What to produce: Look below for the line that has "You are a computer-use agent. This". Set down the lines from there through the line that has "Task: Click the App settings gear icon", exactly as written.
· · · ·
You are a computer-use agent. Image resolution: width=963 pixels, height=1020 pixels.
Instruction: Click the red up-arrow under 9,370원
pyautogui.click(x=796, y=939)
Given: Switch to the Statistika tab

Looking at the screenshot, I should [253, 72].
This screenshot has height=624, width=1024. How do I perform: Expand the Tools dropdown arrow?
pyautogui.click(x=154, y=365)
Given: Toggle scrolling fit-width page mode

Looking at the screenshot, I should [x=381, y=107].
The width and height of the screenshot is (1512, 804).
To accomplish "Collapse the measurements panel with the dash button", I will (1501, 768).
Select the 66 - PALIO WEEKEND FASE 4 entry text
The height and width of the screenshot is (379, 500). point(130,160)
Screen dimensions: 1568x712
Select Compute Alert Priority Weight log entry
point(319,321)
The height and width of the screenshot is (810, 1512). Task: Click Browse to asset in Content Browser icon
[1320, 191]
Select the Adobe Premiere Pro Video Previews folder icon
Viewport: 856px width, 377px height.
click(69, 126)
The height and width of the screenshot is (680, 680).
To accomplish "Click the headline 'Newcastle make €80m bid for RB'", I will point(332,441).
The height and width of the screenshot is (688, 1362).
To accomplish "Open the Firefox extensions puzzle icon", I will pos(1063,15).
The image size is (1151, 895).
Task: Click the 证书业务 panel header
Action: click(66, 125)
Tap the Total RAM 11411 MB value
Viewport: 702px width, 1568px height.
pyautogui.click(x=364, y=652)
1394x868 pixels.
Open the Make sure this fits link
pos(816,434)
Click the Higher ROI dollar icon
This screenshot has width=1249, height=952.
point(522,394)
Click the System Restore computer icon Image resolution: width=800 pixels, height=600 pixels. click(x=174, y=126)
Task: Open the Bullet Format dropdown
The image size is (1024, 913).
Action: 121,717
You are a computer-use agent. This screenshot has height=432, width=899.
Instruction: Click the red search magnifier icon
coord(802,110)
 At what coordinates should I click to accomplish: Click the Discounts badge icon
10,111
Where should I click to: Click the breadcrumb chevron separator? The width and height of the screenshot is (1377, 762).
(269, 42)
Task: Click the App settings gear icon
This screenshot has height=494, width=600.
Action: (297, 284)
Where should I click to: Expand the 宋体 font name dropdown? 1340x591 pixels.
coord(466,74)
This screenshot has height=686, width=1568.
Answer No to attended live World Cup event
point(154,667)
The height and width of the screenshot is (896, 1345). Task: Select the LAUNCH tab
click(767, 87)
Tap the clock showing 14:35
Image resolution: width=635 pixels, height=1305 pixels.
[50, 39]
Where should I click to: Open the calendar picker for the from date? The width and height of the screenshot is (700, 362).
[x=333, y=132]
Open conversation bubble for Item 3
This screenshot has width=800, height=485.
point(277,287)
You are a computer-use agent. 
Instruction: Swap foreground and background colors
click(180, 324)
· · · ·
Response area:
You are a computer-use agent. This screenshot has height=432, width=899.
Instruction: Click the red search magnifier icon
coord(802,110)
 At what coordinates should I click to accomplish: Click the Discounts badge icon
10,111
Where should I click to: Click the breadcrumb chevron separator? The width and height of the screenshot is (1377, 762).
(269, 42)
Task: Click the App settings gear icon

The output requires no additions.